▶ _WHAT THE EXERCISE ASKS_
Provide the material again, with every line intact and exact.

▶ _DATA FOR REVIEW_
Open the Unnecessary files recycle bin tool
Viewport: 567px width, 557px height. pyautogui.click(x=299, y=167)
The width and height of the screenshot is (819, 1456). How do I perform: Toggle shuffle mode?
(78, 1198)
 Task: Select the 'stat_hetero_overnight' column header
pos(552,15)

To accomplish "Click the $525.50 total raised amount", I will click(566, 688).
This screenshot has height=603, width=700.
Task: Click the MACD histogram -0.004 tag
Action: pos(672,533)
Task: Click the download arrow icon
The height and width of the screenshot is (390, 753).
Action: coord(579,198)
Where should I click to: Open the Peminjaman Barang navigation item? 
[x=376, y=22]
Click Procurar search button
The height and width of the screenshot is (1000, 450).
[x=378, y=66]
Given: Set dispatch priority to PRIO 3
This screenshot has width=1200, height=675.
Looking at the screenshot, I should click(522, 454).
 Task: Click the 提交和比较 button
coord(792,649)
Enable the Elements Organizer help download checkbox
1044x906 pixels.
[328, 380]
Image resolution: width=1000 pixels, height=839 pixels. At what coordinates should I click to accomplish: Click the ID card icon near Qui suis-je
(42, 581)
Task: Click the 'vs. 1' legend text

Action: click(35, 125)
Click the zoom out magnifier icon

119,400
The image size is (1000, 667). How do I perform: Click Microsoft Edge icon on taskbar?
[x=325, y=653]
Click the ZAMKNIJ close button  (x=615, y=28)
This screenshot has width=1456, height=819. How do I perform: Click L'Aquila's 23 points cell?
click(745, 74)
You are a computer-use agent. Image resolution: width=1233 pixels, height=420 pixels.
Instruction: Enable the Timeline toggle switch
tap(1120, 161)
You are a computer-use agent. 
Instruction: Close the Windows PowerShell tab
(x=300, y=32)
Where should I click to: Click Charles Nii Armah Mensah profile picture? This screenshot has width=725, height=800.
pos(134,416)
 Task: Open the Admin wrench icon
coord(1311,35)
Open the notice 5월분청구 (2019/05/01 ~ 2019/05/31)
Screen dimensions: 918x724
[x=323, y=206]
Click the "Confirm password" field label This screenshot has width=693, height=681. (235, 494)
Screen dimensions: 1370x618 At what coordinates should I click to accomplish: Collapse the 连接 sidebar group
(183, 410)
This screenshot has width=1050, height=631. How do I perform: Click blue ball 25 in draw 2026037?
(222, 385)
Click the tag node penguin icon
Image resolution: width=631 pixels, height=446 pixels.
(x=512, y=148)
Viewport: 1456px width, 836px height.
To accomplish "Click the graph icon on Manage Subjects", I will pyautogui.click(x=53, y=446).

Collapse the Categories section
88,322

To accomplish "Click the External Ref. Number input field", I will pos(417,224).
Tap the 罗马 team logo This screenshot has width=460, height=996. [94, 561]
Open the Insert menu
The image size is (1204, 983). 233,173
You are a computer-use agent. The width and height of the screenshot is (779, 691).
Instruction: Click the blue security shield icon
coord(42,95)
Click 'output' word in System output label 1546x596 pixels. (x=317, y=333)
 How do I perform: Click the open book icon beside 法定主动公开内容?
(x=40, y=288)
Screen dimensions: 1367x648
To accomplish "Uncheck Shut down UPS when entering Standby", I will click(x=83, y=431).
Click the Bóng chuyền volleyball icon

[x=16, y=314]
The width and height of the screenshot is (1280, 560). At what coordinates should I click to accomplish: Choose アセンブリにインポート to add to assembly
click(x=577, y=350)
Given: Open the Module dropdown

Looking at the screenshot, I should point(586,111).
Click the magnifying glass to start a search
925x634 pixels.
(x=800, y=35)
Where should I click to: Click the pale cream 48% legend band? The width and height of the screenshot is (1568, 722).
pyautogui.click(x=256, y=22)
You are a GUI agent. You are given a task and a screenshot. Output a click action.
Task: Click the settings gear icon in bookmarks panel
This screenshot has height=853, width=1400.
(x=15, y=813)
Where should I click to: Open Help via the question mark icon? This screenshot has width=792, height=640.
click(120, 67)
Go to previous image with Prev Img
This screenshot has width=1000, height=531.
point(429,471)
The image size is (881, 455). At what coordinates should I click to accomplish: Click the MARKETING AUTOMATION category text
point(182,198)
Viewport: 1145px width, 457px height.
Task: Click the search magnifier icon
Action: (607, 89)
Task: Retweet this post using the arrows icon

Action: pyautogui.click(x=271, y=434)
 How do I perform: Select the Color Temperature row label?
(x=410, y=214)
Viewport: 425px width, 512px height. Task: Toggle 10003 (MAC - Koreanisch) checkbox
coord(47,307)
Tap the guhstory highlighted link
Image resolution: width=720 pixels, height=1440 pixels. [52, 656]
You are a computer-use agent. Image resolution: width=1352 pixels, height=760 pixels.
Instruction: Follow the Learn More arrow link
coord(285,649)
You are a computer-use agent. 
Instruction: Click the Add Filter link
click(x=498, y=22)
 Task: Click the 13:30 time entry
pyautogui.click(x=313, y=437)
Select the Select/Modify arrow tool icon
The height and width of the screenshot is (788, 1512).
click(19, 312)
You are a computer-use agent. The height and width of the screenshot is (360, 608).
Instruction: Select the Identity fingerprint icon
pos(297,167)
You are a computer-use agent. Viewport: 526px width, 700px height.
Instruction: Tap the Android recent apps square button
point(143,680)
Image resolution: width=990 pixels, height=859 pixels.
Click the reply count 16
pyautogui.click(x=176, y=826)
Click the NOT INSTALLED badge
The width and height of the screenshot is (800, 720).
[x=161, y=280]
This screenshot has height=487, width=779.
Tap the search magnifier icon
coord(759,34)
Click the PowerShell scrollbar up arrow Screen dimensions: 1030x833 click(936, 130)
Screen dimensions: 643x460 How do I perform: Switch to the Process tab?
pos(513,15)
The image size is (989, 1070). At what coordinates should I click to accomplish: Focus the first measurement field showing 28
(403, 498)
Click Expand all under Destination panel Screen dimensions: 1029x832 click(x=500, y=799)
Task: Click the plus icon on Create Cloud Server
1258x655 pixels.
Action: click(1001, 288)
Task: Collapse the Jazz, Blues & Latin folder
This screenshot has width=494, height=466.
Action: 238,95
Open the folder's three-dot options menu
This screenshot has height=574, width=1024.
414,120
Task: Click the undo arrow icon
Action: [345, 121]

▶ _REPLY TO THE EXERCISE_
Open the Unnecessary files recycle bin tool
Viewport: 567px width, 557px height. pyautogui.click(x=299, y=167)
The width and height of the screenshot is (819, 1456). How do I perform: Toggle shuffle mode?
(78, 1198)
 Task: Select the 'stat_hetero_overnight' column header
pos(552,15)

To accomplish "Click the $525.50 total raised amount", I will click(566, 688).
This screenshot has height=603, width=700.
Task: Click the MACD histogram -0.004 tag
Action: pos(672,533)
Task: Click the download arrow icon
The height and width of the screenshot is (390, 753).
Action: coord(579,198)
Where should I click to: Open the Peminjaman Barang navigation item? 
[x=376, y=22]
Click Procurar search button
The height and width of the screenshot is (1000, 450).
[x=378, y=66]
Given: Set dispatch priority to PRIO 3
This screenshot has width=1200, height=675.
Looking at the screenshot, I should click(522, 454).
 Task: Click the 提交和比较 button
coord(792,649)
Enable the Elements Organizer help download checkbox
1044x906 pixels.
[328, 380]
Image resolution: width=1000 pixels, height=839 pixels. At what coordinates should I click to accomplish: Click the ID card icon near Qui suis-je
(42, 581)
Task: Click the 'vs. 1' legend text

Action: click(35, 125)
Click the zoom out magnifier icon

119,400
The image size is (1000, 667). How do I perform: Click Microsoft Edge icon on taskbar?
[x=325, y=653]
Click the ZAMKNIJ close button  (x=615, y=28)
This screenshot has width=1456, height=819. How do I perform: Click L'Aquila's 23 points cell?
click(745, 74)
You are a computer-use agent. Image resolution: width=1233 pixels, height=420 pixels.
Instruction: Enable the Timeline toggle switch
tap(1120, 161)
You are a computer-use agent. 
Instruction: Close the Windows PowerShell tab
(x=300, y=32)
Where should I click to: Click Charles Nii Armah Mensah profile picture? This screenshot has width=725, height=800.
pos(134,416)
 Task: Open the Admin wrench icon
coord(1311,35)
Open the notice 5월분청구 (2019/05/01 ~ 2019/05/31)
Screen dimensions: 918x724
[x=323, y=206]
Click the "Confirm password" field label This screenshot has width=693, height=681. (235, 494)
Screen dimensions: 1370x618 At what coordinates should I click to accomplish: Collapse the 连接 sidebar group
(183, 410)
This screenshot has width=1050, height=631. How do I perform: Click blue ball 25 in draw 2026037?
(222, 385)
Click the tag node penguin icon
Image resolution: width=631 pixels, height=446 pixels.
(x=512, y=148)
Viewport: 1456px width, 836px height.
To accomplish "Click the graph icon on Manage Subjects", I will pyautogui.click(x=53, y=446).

Collapse the Categories section
88,322

To accomplish "Click the External Ref. Number input field", I will pos(417,224).
Tap the 罗马 team logo This screenshot has width=460, height=996. [94, 561]
Open the Insert menu
The image size is (1204, 983). 233,173
You are a computer-use agent. The width and height of the screenshot is (779, 691).
Instruction: Click the blue security shield icon
coord(42,95)
Click 'output' word in System output label 1546x596 pixels. (x=317, y=333)
 How do I perform: Click the open book icon beside 法定主动公开内容?
(x=40, y=288)
Screen dimensions: 1367x648
To accomplish "Uncheck Shut down UPS when entering Standby", I will click(x=83, y=431).
Click the Bóng chuyền volleyball icon

[x=16, y=314]
The width and height of the screenshot is (1280, 560). At what coordinates should I click to accomplish: Choose アセンブリにインポート to add to assembly
click(x=577, y=350)
Given: Open the Module dropdown

Looking at the screenshot, I should point(586,111).
Click the magnifying glass to start a search
925x634 pixels.
(x=800, y=35)
Where should I click to: Click the pale cream 48% legend band? The width and height of the screenshot is (1568, 722).
pyautogui.click(x=256, y=22)
You are a GUI agent. You are given a task and a screenshot. Output a click action.
Task: Click the settings gear icon in bookmarks panel
This screenshot has height=853, width=1400.
(x=15, y=813)
Where should I click to: Open Help via the question mark icon? This screenshot has width=792, height=640.
click(120, 67)
Go to previous image with Prev Img
This screenshot has width=1000, height=531.
point(429,471)
The image size is (881, 455). At what coordinates should I click to accomplish: Click the MARKETING AUTOMATION category text
point(182,198)
Viewport: 1145px width, 457px height.
Task: Click the search magnifier icon
Action: (607, 89)
Task: Retweet this post using the arrows icon

Action: pyautogui.click(x=271, y=434)
 How do I perform: Select the Color Temperature row label?
(x=410, y=214)
Viewport: 425px width, 512px height. Task: Toggle 10003 (MAC - Koreanisch) checkbox
coord(47,307)
Tap the guhstory highlighted link
Image resolution: width=720 pixels, height=1440 pixels. [52, 656]
You are a computer-use agent. Image resolution: width=1352 pixels, height=760 pixels.
Instruction: Follow the Learn More arrow link
coord(285,649)
You are a computer-use agent. 
Instruction: Click the Add Filter link
click(x=498, y=22)
 Task: Click the 13:30 time entry
pyautogui.click(x=313, y=437)
Select the Select/Modify arrow tool icon
The height and width of the screenshot is (788, 1512).
click(19, 312)
You are a computer-use agent. The height and width of the screenshot is (360, 608).
Instruction: Select the Identity fingerprint icon
pos(297,167)
You are a computer-use agent. Viewport: 526px width, 700px height.
Instruction: Tap the Android recent apps square button
point(143,680)
Image resolution: width=990 pixels, height=859 pixels.
Click the reply count 16
pyautogui.click(x=176, y=826)
Click the NOT INSTALLED badge
The width and height of the screenshot is (800, 720).
[x=161, y=280]
This screenshot has height=487, width=779.
Tap the search magnifier icon
coord(759,34)
Click the PowerShell scrollbar up arrow Screen dimensions: 1030x833 click(936, 130)
Screen dimensions: 643x460 How do I perform: Switch to the Process tab?
pos(513,15)
The image size is (989, 1070). At what coordinates should I click to accomplish: Focus the first measurement field showing 28
(403, 498)
Click Expand all under Destination panel Screen dimensions: 1029x832 click(x=500, y=799)
Task: Click the plus icon on Create Cloud Server
1258x655 pixels.
Action: click(1001, 288)
Task: Collapse the Jazz, Blues & Latin folder
This screenshot has width=494, height=466.
Action: 238,95
Open the folder's three-dot options menu
This screenshot has height=574, width=1024.
414,120
Task: Click the undo arrow icon
Action: [345, 121]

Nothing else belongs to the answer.